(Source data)
####################

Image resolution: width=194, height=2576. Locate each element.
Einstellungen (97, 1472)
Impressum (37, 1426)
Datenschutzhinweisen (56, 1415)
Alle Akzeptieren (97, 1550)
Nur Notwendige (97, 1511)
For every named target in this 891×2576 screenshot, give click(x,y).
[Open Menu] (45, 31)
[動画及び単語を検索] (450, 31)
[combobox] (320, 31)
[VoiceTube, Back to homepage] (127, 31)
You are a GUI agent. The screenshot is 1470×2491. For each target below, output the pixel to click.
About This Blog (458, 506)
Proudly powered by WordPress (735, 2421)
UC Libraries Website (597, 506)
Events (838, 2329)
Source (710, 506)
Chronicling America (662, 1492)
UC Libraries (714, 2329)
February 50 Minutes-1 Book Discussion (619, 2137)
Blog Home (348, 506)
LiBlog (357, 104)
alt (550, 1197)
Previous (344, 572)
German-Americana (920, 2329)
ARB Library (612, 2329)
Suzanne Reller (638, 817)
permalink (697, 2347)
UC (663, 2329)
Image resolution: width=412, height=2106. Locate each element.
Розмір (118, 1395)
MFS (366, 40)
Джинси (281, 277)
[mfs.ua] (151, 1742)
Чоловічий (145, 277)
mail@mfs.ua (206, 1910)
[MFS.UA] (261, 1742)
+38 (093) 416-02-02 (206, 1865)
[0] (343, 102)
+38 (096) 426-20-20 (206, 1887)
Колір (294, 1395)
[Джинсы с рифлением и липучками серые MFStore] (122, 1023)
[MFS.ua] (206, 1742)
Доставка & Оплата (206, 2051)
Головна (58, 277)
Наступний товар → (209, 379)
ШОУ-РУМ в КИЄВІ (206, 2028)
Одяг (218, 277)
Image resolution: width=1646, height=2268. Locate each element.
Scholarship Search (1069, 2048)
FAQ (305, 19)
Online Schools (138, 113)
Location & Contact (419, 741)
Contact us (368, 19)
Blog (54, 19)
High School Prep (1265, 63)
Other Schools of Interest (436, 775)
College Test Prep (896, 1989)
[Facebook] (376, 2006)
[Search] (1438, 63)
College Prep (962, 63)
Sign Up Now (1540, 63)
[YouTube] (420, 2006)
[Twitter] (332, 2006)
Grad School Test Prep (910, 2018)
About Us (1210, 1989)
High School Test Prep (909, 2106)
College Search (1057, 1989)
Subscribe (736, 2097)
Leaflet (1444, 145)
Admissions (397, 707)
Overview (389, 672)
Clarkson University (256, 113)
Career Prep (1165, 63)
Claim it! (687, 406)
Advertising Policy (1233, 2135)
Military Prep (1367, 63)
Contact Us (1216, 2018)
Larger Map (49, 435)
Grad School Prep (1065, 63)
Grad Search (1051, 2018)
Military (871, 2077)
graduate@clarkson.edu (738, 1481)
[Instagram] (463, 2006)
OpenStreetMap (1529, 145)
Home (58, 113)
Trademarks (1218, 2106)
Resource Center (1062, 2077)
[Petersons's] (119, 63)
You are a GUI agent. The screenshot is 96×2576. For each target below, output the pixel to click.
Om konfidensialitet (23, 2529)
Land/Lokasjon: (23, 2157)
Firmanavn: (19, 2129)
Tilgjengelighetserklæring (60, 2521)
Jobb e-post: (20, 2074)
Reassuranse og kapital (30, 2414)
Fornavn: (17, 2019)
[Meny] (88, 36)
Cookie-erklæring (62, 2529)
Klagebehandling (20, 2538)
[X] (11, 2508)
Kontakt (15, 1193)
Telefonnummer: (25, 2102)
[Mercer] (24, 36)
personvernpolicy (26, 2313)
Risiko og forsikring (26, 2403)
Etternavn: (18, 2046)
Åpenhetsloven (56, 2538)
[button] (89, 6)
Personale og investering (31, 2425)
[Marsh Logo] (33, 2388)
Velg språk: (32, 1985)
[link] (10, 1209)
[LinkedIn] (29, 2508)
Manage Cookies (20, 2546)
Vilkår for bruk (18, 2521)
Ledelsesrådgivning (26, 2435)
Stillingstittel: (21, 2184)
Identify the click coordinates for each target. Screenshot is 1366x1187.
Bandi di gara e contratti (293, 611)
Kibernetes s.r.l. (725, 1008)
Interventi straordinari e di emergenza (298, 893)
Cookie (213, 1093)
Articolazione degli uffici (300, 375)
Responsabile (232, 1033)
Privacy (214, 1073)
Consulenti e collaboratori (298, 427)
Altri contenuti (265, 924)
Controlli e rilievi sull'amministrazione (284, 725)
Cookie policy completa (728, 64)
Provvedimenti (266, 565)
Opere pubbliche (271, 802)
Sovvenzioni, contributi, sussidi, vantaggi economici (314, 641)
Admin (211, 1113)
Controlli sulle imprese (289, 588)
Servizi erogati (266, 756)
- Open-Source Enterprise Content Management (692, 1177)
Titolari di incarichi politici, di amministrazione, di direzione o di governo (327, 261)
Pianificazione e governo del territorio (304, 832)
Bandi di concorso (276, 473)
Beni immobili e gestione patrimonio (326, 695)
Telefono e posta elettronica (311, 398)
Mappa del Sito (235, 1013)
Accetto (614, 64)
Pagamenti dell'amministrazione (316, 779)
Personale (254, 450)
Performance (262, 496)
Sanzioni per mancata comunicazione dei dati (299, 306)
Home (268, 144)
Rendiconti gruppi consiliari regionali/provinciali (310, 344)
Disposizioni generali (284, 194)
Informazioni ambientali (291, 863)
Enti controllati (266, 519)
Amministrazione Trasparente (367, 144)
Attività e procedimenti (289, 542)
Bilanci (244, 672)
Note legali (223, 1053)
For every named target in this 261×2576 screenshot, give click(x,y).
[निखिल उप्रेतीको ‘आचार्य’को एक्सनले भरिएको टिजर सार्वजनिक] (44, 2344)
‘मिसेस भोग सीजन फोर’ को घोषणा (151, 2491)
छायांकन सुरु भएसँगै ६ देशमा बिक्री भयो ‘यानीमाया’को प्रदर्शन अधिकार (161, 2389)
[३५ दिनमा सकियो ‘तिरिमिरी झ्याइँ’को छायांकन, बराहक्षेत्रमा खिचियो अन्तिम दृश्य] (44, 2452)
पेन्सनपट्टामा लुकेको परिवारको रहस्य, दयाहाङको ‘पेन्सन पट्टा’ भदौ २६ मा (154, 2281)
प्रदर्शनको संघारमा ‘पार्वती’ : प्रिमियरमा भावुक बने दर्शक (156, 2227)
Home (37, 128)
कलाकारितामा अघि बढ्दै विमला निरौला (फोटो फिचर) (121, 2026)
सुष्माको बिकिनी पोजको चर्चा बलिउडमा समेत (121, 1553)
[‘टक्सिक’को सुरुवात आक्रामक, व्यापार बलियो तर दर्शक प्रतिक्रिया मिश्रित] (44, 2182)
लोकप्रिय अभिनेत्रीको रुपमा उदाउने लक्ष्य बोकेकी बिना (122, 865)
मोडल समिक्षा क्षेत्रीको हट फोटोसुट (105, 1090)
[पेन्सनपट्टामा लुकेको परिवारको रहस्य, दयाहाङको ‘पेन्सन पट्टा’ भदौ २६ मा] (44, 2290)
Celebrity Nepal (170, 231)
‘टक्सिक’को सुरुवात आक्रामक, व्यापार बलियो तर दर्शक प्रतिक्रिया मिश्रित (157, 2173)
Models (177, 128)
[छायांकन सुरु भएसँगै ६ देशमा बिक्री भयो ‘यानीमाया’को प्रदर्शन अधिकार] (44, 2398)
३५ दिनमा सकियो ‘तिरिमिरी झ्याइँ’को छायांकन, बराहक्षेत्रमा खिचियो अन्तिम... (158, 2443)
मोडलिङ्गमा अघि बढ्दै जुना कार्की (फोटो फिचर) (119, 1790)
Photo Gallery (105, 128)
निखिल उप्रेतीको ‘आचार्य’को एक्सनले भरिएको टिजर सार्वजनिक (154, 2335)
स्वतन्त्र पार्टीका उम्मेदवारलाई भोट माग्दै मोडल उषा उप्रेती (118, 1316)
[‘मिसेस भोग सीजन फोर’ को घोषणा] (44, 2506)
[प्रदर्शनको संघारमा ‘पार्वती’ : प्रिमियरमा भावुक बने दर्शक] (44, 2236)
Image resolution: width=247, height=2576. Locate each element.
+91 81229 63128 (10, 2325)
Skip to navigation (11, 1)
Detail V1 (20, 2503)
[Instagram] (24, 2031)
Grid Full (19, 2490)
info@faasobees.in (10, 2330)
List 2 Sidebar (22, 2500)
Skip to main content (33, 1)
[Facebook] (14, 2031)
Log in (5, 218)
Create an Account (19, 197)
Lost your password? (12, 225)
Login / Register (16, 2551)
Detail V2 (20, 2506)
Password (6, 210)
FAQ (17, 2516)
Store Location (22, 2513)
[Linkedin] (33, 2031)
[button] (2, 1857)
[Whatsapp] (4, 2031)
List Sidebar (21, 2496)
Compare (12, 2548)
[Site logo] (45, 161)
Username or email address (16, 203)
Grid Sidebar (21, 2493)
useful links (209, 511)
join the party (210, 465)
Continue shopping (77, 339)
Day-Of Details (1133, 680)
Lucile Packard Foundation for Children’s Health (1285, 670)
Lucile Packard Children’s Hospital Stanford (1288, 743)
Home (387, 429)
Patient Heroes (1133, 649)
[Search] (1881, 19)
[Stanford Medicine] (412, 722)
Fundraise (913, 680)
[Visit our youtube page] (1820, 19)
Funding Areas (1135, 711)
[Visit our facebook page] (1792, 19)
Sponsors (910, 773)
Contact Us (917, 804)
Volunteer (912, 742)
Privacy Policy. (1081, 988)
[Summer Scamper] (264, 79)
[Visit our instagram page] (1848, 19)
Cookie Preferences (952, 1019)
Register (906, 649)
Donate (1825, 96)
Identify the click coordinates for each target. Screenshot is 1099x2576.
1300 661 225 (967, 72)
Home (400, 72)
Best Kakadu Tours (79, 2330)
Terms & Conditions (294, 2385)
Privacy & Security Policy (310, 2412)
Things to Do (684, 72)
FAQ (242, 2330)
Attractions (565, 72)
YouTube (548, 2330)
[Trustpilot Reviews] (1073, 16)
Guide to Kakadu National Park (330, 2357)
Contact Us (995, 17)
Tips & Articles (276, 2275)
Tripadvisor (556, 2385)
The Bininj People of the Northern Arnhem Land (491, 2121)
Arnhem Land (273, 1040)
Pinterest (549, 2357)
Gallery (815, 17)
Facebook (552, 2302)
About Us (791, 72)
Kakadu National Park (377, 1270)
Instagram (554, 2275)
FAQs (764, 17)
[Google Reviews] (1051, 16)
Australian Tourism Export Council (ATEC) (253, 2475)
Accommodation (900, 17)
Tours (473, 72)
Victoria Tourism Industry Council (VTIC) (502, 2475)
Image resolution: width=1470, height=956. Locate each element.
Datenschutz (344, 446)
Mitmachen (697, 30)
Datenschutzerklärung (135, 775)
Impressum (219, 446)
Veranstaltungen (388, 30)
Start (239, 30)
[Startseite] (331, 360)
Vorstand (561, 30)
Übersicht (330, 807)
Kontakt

####################

*Required work*. Above are the lines; repeat exactly the ones from the line containing "Pagamenti dell'amministrazione (316, 779)" down to the line containing "info@faasobees.in (10, 2330)", both inclusive.

*Written solution*.
Pagamenti dell'amministrazione (316, 779)
Personale (254, 450)
Performance (262, 496)
Sanzioni per mancata comunicazione dei dati (299, 306)
Home (268, 144)
Rendiconti gruppi consiliari regionali/provinciali (310, 344)
Disposizioni generali (284, 194)
Informazioni ambientali (291, 863)
Enti controllati (266, 519)
Amministrazione Trasparente (367, 144)
Attività e procedimenti (289, 542)
Bilanci (244, 672)
Note legali (223, 1053)
For every named target in this 261×2576 screenshot, give click(x,y).
[निखिल उप्रेतीको ‘आचार्य’को एक्सनले भरिएको टिजर सार्वजनिक] (44, 2344)
‘मिसेस भोग सीजन फोर’ को घोषणा (151, 2491)
छायांकन सुरु भएसँगै ६ देशमा बिक्री भयो ‘यानीमाया’को प्रदर्शन अधिकार (161, 2389)
[३५ दिनमा सकियो ‘तिरिमिरी झ्याइँ’को छायांकन, बराहक्षेत्रमा खिचियो अन्तिम दृश्य] (44, 2452)
पेन्सनपट्टामा लुकेको परिवारको रहस्य, दयाहाङको ‘पेन्सन पट्टा’ भदौ २६ मा (154, 2281)
प्रदर्शनको संघारमा ‘पार्वती’ : प्रिमियरमा भावुक बने दर्शक (156, 2227)
Home (37, 128)
कलाकारितामा अघि बढ्दै विमला निरौला (फोटो फिचर) (121, 2026)
सुष्माको बिकिनी पोजको चर्चा बलिउडमा समेत (121, 1553)
[‘टक्सिक’को सुरुवात आक्रामक, व्यापार बलियो तर दर्शक प्रतिक्रिया मिश्रित] (44, 2182)
लोकप्रिय अभिनेत्रीको रुपमा उदाउने लक्ष्य बोकेकी बिना (122, 865)
मोडल समिक्षा क्षेत्रीको हट फोटोसुट (105, 1090)
[पेन्सनपट्टामा लुकेको परिवारको रहस्य, दयाहाङको ‘पेन्सन पट्टा’ भदौ २६ मा] (44, 2290)
Celebrity Nepal (170, 231)
‘टक्सिक’को सुरुवात आक्रामक, व्यापार बलियो तर दर्शक प्रतिक्रिया मिश्रित (157, 2173)
Models (177, 128)
[छायांकन सुरु भएसँगै ६ देशमा बिक्री भयो ‘यानीमाया’को प्रदर्शन अधिकार] (44, 2398)
३५ दिनमा सकियो ‘तिरिमिरी झ्याइँ’को छायांकन, बराहक्षेत्रमा खिचियो अन्तिम... (158, 2443)
मोडलिङ्गमा अघि बढ्दै जुना कार्की (फोटो फिचर) (119, 1790)
Photo Gallery (105, 128)
निखिल उप्रेतीको ‘आचार्य’को एक्सनले भरिएको टिजर सार्वजनिक (154, 2335)
स्वतन्त्र पार्टीका उम्मेदवारलाई भोट माग्दै मोडल उषा उप्रेती (118, 1316)
[‘मिसेस भोग सीजन फोर’ को घोषणा] (44, 2506)
[प्रदर्शनको संघारमा ‘पार्वती’ : प्रिमियरमा भावुक बने दर्शक] (44, 2236)
Image resolution: width=247, height=2576. Locate each element.
+91 81229 63128 (10, 2325)
Skip to navigation (11, 1)
Detail V1 (20, 2503)
[Instagram] (24, 2031)
Grid Full (19, 2490)
info@faasobees.in (10, 2330)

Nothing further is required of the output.